# Midway through degree, looking to become Officer in Reserves



## UBCStudent (25 Nov 2013)

Hi guys, I was just wondering if anybody had any information that could help me out.

I'm currently in my fourth year of an bachelor's degree in engineering, and was looking to graduate after five years. What are my options for if I wanted to try joining the Primary Reserves, as either an Infantry Officer or an Engineering Officer? Would I be able to follow the route of full-time training during the summer, part-time training during the school year? Or would I have to wait to graduate, and apply then? If necessary, I could add an extra year to my degree, to allow for more time to train during the school year as well as adding another summer for full-time training.

Thank you for the help!


----------



## Dissident (25 Nov 2013)

You do not have to wait to complete your degree. The reserve training schedule is (mostly) based on accomodating students. Week ends and Wednesday night during the winter; full time courses typically in the summer.

Your options are 39 CER in NV for engineers, Seaforth Highlander in Vancouver and Royal Westminster Regiment in New West for infantry.

Going to see recruiters would be a good next step. Step 0 should have been searching this site and the recruiting website for some info, which would have covered all your questions.

My question to you is why do you want to be an officer?


----------



## George Wallace (25 Nov 2013)

NinerSix said:
			
		

> You do not have to wait to complete your degree.

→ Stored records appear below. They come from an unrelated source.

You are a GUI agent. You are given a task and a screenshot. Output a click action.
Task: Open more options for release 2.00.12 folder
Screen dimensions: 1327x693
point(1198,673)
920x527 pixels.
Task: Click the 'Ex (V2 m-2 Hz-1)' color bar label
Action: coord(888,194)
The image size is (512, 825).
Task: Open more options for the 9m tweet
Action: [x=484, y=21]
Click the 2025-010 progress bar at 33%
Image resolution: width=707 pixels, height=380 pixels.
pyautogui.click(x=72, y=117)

The reserve training schedule is (mostly) based on accomodating students. Week ends and Wednesday night during the winter; full time courses typically in the summer.



To add to this, the Reserves training schedules are geared more towards students than persons with full time civilian jobs.  As a university student you have time available during the summers to attend training, while you will find less time available after you graduate and begin civilian employment to attend training.

As you are nearing your last year in university, it means you are not likely to find the time this coming summer to attend any Reserve training should you get a good civilian job on graduation.


----------